END OPTIONAL PHILOSOPHICAL DISCUSSION}

Feel free to read the above Optional Philosophical Discussion when mood and schedule permit. (It explicates and extols Something Deeperism — including a version of knowledge in which ideas and feelings share each conscious moment with the Truth, allowing them to relate imperfectly but still meaningfully to It, which thus allows us to feel, think, and act meaningfully albeit imperfectly (without perfect precision, clarity, verifiability and certainty) about the Truth.) However: for now let’s note that for shared Something Deeperism to work, all we need is for everyone to agree that we should prioritize the universal values of “aware … joyful”, while also agreeing that no individual human has the lock-down on explicating those values, but we all have some insight into those values — allowing for meaningful conversations about them.

Everyone should be willing to agree to this. To the degree a human being is feeling/thinking/acting “aware … joyful” their thoughts are meaningful to them; to the degree they aren’t f/t/a “aware … joyful”, they cannot follow, believe in, or care about their own f/t/a. [Try it! If honesty doesn’t matter, why tell yourself the truth? If you don’t tell yourself the truth, why believe in anything you are thinking? If kindness doesn’t matter, what can you actually care about? If you can’t actually care about anything, why pretend you care about your own thoughts and feelings? Why pretend they mean anything to you?] And how can human beings meaningfully communicate with one another except to the degree that they together accept the preeminent importance of those values without which none of their thoughts can mean anything to any of them?

OK, so it is agreed that we will publicly agree upon the necessity of feeling/thinking/acting “aware … joyful”. We will agree to never abandon these values (no matter what!); because to the degree we abandon them, our own f/t/a becomes meaningless to us: we lose traction in our own moment and flail about in a meaningless mush of animal impulses and forced-dogmatisms all yowling and arguing inanely with one another.

But I think you don’t really get the universal values. And you think I don’t. Who is right? Who really gets them?

Whether you want to talk about things like “Truth” or not when discussing the universal values, there is clearly more to these values than any words and definitions we might use to point to them. Except to the degree we join them to the fundamental values, neither passions nor intellectual findings and proofs are as important to us as the values themselves. Let us therefore agree that they are meaningful to us partly because we experience them as wider and deeper than feelings, ideas, and proofs about them.

Accordingly, let us agree that the universal values do not fit perfectly into any human being’s ideas and feelings about them. Let us further note that a need to recognize the fundamental sameness of all humans — the sense that we are all in this together and must be good to and cherish one another — is wrapped up within our sense of “aware … joyful”; and that therefore part of what we must accept if life is to mean anything to any of us is that we are all similar enough to meaningfully share the universal values.

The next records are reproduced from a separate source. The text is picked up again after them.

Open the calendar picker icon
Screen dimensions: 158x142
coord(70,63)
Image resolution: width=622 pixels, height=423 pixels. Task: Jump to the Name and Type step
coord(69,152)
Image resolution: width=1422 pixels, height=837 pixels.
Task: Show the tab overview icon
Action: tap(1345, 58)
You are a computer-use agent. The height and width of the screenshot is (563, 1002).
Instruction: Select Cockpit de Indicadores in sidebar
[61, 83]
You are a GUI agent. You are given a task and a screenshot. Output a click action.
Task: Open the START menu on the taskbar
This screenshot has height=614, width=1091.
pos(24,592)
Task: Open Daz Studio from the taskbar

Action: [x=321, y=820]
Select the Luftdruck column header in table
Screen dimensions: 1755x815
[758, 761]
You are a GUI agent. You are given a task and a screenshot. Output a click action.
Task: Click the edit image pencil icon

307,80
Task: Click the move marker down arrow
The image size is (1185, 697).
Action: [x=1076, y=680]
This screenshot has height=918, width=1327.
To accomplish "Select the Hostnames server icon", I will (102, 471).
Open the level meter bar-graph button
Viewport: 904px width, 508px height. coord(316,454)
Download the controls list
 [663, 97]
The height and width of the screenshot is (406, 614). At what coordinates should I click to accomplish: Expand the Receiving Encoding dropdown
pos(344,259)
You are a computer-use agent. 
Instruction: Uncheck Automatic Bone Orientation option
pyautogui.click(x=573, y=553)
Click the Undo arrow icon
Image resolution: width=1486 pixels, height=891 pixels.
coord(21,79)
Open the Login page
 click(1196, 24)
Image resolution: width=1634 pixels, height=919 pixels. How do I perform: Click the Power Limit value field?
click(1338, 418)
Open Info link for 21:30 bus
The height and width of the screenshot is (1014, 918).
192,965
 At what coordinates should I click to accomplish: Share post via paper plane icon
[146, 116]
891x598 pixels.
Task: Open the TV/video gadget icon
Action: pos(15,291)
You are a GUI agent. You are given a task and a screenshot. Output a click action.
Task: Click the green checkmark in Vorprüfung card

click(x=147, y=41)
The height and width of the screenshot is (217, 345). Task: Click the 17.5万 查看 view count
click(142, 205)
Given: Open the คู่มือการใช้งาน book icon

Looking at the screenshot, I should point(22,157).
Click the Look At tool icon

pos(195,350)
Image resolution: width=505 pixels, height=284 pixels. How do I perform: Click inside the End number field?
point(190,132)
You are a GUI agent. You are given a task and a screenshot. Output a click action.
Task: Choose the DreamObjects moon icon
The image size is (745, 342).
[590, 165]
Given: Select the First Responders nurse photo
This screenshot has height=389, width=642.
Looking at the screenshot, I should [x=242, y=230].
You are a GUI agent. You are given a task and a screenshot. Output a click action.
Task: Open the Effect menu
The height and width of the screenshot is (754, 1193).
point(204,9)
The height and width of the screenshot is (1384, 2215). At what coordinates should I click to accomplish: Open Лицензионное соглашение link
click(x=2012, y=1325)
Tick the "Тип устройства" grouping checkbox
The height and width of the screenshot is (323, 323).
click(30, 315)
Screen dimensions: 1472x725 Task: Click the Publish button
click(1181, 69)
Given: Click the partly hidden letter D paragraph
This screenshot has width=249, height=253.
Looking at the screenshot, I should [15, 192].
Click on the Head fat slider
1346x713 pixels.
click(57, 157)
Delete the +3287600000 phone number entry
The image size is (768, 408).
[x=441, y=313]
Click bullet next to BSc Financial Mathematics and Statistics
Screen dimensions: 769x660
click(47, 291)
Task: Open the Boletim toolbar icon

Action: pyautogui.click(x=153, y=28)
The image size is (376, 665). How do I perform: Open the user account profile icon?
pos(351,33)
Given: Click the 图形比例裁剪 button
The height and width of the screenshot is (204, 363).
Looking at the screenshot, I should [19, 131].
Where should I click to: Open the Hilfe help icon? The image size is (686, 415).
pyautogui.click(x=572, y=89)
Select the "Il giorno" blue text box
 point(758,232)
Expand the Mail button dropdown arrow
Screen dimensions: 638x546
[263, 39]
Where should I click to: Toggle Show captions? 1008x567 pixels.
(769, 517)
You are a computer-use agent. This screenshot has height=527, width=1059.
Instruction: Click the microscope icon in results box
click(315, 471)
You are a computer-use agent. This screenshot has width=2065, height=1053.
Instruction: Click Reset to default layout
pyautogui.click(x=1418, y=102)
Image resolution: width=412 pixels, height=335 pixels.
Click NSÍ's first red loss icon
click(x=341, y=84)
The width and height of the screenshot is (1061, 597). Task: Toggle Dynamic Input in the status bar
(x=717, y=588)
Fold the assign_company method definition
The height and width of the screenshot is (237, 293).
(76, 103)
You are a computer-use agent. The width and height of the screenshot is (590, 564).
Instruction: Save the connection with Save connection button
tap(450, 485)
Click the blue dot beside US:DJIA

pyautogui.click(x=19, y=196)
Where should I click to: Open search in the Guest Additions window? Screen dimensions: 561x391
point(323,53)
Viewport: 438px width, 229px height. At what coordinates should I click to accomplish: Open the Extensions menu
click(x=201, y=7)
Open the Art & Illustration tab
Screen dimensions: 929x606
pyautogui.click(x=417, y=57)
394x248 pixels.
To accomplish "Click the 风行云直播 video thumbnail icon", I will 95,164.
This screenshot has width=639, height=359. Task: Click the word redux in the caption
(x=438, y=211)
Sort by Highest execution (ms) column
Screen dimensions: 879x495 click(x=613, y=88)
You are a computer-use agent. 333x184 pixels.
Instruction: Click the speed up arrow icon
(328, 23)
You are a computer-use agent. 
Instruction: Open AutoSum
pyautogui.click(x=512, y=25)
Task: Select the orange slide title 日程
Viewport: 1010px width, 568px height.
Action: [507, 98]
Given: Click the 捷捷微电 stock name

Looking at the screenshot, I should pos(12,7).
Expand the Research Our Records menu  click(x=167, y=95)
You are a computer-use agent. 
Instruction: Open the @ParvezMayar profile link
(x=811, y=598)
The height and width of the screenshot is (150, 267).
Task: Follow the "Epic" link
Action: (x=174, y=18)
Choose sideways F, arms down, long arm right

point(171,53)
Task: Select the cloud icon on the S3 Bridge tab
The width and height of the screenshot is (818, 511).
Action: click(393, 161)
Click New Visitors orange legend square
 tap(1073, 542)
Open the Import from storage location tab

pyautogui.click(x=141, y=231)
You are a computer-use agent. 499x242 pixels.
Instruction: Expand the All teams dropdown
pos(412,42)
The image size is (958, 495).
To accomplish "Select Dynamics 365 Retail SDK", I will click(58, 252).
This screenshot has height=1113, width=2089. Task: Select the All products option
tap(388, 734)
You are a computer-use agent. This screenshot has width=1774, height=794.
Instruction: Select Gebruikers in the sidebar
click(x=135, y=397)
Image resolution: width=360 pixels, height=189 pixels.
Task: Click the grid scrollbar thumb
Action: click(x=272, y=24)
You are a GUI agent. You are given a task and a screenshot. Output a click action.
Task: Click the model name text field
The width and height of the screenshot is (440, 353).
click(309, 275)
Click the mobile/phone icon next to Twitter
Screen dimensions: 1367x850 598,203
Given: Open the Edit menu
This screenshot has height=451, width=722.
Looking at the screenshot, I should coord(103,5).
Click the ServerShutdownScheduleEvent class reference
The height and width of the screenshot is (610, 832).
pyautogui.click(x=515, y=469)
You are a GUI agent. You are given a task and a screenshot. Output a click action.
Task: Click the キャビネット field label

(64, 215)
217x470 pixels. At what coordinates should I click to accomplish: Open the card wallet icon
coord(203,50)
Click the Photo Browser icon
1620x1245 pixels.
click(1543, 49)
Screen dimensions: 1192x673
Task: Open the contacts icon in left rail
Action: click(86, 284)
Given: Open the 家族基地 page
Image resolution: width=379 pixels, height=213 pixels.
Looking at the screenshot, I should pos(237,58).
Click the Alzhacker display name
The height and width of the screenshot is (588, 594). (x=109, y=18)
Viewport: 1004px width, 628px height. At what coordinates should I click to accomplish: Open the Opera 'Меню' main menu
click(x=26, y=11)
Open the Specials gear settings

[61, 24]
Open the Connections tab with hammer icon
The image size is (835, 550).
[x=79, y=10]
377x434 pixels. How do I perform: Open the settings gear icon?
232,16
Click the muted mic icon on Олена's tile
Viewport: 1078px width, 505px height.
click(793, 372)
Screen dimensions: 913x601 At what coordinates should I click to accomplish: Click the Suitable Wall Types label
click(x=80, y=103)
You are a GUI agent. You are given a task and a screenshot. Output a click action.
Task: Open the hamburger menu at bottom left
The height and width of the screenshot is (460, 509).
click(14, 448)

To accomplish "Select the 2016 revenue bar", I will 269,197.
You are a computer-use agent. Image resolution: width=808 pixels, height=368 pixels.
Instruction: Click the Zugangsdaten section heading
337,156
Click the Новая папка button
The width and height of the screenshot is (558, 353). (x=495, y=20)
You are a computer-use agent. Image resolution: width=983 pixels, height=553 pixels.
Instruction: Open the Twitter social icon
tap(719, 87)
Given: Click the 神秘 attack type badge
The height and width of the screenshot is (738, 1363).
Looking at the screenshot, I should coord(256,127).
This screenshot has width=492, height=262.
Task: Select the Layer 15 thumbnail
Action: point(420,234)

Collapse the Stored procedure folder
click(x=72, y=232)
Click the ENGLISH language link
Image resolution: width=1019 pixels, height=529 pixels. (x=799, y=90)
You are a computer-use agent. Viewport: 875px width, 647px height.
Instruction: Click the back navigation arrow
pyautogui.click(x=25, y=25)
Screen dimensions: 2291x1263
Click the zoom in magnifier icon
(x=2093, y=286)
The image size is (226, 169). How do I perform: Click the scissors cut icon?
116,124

OK then: We have a shared Something Deeperism: We’ve agreed to jointly accept the fundamental values without claiming exclusivity in our interpretation of them: We’ve agreed to prioritize “aware … joyful” and to together work to make “aware … joyful” underpin and guide our collective decisions.

But:
Imagining one is successfully living the universal values can be used by both individuals and groups to prefer ideas and feelings about the Truth to whole-being engagement with the Truth. Therefore, we must never abandon the outward form of uncorrupted living/acting. Transparency, openness, adherence to rules and norms critical to individual and group health, accuracy and honesty, competence and fair play can be monitored publicly. Maintaining these standards can therefore help us guard against evils that can slip in when too much faith is put into an individual’s or a group’s moral, intellectual, and/or spiritual correctness.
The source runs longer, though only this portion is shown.